There are many unsuccessful traders as there are many overweight people (!). To lose weight you simply have to put in your body less calories than you burn. Surely you achieve it by either reducing your calorie intake, or by increasing your calorie expenditure, or both. So why are still so many overweight people? Maybe they don't know this. Or maybe they don't believe it. Or maybe they don't have the will. Or maybe they don't have the patience. Or maybe they like to be fat (!). It may be the same thing with your trading method and the loser traders ... (?). For most traders who try them your methods, and your posts are just a mental workout program. They shouldn't jump into real money trading, but stick to competitions with entertainment value like: who draws the nicest, or complicated, or imaginative chart? or who is a bigger asshole toward the newbies of this methods? or who is the greatest pretender? etc. ... Still, it would be nice to be able to help the worthy ones ... to lose weight ... and to get rich ...
Simple. . . . Something is broken and until it is fixed someone cannot be successful at weight loss. If the mind is faulty then all the weight loss programs are failures waiting to happen. You have to fix the persons mindset first and correct all their beliefs. It starts with basic education of anatomy and behavior. Then on to further understanding triggers to failure. These principles must be addressed first before physical and nutritional education can be successful. People who go extreme and take on gastric bypass will experience the weight loss desired only to face failure as time passes because the behavior of the person has not been fixed. It is a mind set up for failure. Bad habits must be addressed. Repeated cycles of gains and losses will be experienced until the mind is fixed first. This is the most important step at winning.
TradeWrecker, thanks for starting this thread. Interesting questions you raise. It's the same reason football coaches are all former football players and public speaking trainers come from acting and not research labs. Like public speaking or football, controlling emotions is a skill, it's not science. To learn a skill one doesn't need to know scientific basis behind the training method. As long as the method works, it's good enough. Also people find it easier to relate to someone who experienced the subject (like coping with fear of public speaking or fear of a trading loss) themselves rather than to a person who studied hundreds of traders and people with fear of public speaking but never traded or had fear of speaking to large groups of people themselves. I think the reason for this is every trader (at least occasionally) experiences empotions while trading. So, this is the subject everyone on these forums can relate to. On the other hand, behaviorial finance ( broadly, how emotions of idividual marklet perticipants translate into price action) is a very specialised subject with very small proportion of traders basing their ttrading strategy on it. Similarly, there is much fewer posts on pair trading than in ES Journal alone. Far fewer traders engage in pair trading. Kepping risk low helps but it doesn't resolve psychological difficulties completely. Imagine paper trading where no real monetary gain or loss is involved. Imagine one sets a goal to have 5 consequitive profitable (on paper) weeks before he or she starts trading real money. Here you immediately get a fear of having a loosing week, which will mean one will have to start the 5-week cycle again from week one. Similarly, peopel trading in smaller size may have fear of not making enough to pay the bills. This is very true...
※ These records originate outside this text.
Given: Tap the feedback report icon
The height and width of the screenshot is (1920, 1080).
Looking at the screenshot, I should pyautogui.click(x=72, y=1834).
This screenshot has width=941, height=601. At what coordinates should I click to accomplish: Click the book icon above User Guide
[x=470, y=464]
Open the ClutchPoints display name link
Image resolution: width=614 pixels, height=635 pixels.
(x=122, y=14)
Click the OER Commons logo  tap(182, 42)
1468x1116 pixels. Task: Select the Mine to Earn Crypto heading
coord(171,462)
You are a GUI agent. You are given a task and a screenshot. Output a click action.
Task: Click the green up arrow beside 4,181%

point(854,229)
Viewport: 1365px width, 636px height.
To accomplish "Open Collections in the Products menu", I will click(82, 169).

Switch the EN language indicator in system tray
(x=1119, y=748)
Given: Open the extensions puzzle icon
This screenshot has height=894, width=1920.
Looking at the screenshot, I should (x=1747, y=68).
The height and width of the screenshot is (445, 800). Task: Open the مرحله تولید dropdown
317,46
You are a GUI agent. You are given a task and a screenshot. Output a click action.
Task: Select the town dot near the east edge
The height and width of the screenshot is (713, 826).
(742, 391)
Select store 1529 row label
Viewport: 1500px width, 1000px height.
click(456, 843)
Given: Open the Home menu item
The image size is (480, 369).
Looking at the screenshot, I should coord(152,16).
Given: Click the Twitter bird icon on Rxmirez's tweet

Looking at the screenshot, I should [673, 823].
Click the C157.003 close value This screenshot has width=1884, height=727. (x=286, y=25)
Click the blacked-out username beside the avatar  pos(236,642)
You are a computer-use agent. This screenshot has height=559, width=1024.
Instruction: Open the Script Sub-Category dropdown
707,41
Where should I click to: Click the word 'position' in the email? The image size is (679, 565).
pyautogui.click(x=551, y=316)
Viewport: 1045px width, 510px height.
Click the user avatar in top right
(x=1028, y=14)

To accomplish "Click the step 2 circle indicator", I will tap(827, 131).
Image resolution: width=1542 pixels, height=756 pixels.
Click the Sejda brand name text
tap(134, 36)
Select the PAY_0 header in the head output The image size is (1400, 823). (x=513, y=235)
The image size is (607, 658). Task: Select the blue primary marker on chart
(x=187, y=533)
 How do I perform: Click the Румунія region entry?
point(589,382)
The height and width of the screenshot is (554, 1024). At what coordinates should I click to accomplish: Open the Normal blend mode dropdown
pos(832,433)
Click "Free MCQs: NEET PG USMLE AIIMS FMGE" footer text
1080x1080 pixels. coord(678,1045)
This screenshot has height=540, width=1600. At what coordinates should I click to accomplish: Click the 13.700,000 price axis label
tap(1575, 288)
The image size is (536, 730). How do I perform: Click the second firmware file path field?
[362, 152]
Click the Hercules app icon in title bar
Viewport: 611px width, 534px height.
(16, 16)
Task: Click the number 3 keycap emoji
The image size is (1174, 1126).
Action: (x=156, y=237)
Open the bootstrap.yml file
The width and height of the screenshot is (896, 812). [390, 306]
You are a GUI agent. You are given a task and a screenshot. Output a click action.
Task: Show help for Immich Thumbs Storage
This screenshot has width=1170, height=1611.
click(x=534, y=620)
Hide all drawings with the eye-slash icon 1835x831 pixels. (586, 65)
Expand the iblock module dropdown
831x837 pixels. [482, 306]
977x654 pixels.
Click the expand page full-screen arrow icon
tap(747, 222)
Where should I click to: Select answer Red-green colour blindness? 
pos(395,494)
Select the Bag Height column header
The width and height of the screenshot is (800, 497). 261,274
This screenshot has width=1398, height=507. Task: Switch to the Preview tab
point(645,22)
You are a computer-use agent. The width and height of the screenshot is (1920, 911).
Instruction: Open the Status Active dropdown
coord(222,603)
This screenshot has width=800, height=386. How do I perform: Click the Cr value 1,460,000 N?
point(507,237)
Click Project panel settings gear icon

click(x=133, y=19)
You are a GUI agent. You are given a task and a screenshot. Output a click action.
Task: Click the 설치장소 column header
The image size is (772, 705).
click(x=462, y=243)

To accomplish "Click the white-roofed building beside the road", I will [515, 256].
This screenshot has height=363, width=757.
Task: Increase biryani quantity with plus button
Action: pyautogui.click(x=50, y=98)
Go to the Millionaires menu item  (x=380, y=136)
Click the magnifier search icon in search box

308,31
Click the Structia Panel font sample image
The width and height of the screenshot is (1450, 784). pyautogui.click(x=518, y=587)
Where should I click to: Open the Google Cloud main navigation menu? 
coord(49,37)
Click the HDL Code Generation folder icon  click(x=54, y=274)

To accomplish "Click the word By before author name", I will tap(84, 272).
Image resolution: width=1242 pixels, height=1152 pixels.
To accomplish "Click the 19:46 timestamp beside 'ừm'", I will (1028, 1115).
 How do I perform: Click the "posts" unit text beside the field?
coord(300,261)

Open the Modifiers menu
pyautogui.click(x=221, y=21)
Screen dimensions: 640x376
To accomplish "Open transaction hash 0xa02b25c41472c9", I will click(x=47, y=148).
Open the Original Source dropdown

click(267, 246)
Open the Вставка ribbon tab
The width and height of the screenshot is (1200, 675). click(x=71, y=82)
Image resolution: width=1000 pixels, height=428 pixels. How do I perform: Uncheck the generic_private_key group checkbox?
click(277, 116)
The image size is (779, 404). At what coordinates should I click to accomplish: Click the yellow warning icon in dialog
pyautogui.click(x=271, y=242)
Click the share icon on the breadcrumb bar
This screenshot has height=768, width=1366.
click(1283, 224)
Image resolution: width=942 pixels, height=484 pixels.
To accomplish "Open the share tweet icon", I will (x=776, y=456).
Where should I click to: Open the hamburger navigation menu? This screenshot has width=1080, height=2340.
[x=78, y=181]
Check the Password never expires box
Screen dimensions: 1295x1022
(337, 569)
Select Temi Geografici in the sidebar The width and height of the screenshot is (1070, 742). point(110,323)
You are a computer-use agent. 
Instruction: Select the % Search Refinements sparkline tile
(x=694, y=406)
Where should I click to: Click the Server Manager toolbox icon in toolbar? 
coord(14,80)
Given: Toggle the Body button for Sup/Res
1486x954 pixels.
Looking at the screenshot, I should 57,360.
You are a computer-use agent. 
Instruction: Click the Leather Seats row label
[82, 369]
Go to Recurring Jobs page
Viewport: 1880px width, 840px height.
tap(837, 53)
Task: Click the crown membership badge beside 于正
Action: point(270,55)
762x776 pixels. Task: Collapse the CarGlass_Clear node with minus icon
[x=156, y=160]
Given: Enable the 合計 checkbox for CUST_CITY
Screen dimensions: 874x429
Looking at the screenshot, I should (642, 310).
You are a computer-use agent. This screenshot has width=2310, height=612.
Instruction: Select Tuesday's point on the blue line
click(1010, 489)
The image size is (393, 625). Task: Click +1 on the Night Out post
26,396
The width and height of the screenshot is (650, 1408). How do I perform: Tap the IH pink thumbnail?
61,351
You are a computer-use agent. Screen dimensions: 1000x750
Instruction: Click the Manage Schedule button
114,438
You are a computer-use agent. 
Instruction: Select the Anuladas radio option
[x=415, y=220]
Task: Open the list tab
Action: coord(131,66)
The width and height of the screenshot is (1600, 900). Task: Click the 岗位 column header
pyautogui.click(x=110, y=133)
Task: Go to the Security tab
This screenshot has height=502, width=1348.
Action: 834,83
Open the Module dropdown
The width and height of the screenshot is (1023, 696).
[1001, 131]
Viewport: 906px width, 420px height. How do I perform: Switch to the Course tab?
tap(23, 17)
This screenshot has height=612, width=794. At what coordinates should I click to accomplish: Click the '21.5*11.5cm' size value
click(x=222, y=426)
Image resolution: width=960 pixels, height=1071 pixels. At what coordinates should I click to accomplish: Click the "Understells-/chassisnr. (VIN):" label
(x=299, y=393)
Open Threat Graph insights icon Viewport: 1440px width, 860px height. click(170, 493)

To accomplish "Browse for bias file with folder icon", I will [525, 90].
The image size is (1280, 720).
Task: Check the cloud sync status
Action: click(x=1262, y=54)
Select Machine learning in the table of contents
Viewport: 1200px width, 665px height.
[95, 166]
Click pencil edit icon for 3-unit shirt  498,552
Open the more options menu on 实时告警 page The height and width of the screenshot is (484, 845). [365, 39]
Being mindful of what emotions one experiences is a necessary part of learning to keep emptions in check, isn't it? I think lot of more experienced traders downplay the role of psychology in trading in an attempt to talk about trading as a good mentor. Naive interpretation of books like Trading in the Zone is that the psychological factor is the main reason any trader isn't profitable. While in reality having discipline and emotions sorted out won't create profitability in absence of any edge or trading plan. So, people experienced at mentoring traders emphasise finding a profitable trading method is the most important priority. The underlying idea is a sound trading signal can be derived completely mechanically from the market data without any subjectivity. If a signal involves subjectivity, then psychology starts playing an important role.
500 is indeed overkill for covering a few simple ideas. The reason is in psychlogy of publishing. Most people feel better paying $50 for a book 500 pages long than for a book 20 pages long. Hence book authors have to add all the mumble and and hide the important ideas in it so as to satisfy what mass market demands.
I know this is out of topic... but do you mind sharing what you did to establish a track record at the time? Did you run a hedge fund incubator, get personal trading account audited, become a CTA?
There is one thing that puzzles me regarding this statement. If simple, transparent, non-subjective and profitable trading systems are easily available, why doesn't everyone automate them using something like NinjaTrader (no programming knowledge is required) and eliminate emotions altogether? Any thoughts?